À Dakar, le jeudi 4 juillet 2024, plus de 400 participants, parmi lesquels des universitaires, des magistrats, des avocats, d'anciens détenus et des membres d'organisations de défense des droits de l'homme, ont remis au président Bassirou Diomaye Faye un rapport détaillant 30 recommandations essentielles pour réformer le système judiciaire sénégalais.

Au Sénégal, la réflexion collective sur le secteur de la justice menée fin mai pendant cinq jours a pris fin. Le jeudi 4 juillet dernier, les universitaires, magistrats, avocats, anciens détenus et membres d’organisations de défense des droits de l’homme ont remis à Bassirou Diomaye Faye, Chef de l’Etat, un rapport exhaustif de 87 pages.
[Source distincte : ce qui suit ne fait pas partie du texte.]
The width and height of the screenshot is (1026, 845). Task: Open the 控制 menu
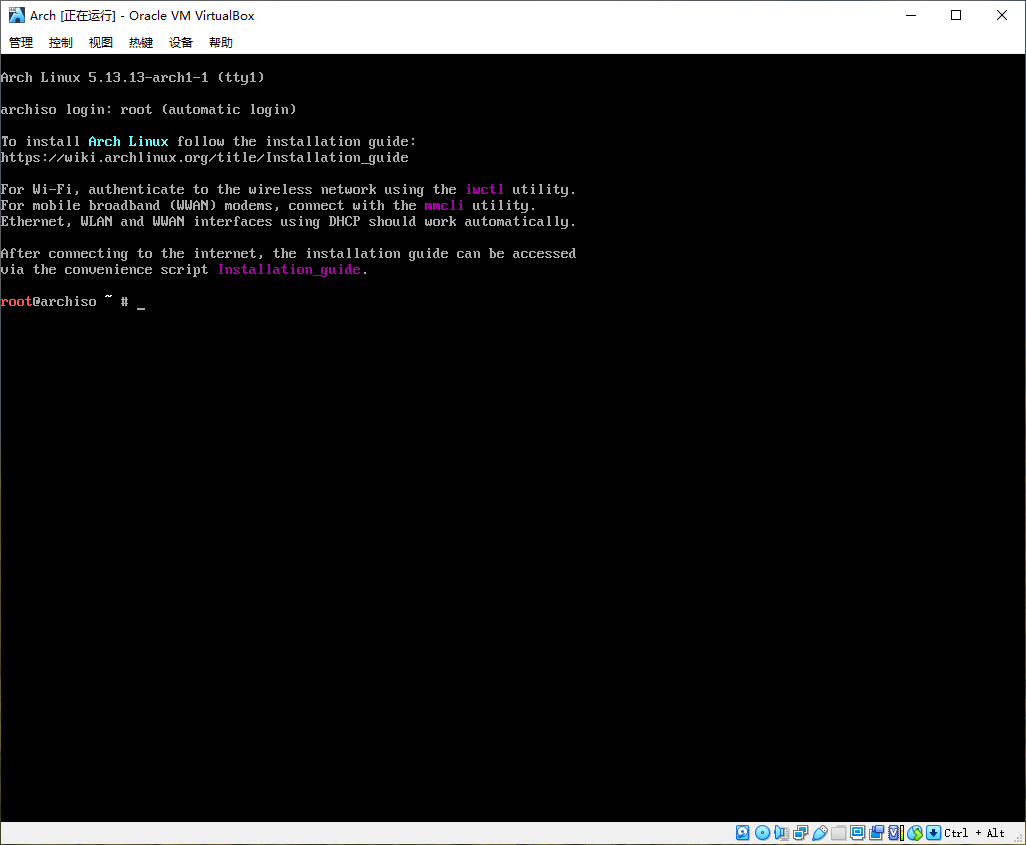(60, 42)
Le présent rapport qui comporte 30 recommandations vise à identifier les priorités de réforme dans le secteur de la justice au Sénégal. Parmi les recommandations clés, il est proposé notamment de décoloniser les symboles de la justice, tels que la robe noire, le glaive et la balance, hérités du système judiciaire français, en faveur d’un cadre référentiel africain.

Un consensus fort émerge également pour la création d’une cour constitutionnelle, remplaçant l’actuel Conseil constitutionnel, afin d’accroître son indépendance vis-à-vis du pouvoir exécutif. Les juges de cette nouvelle cour seraient élus plutôt que nommés par le président, avec la capacité de s’autosaisir en cas de besoin.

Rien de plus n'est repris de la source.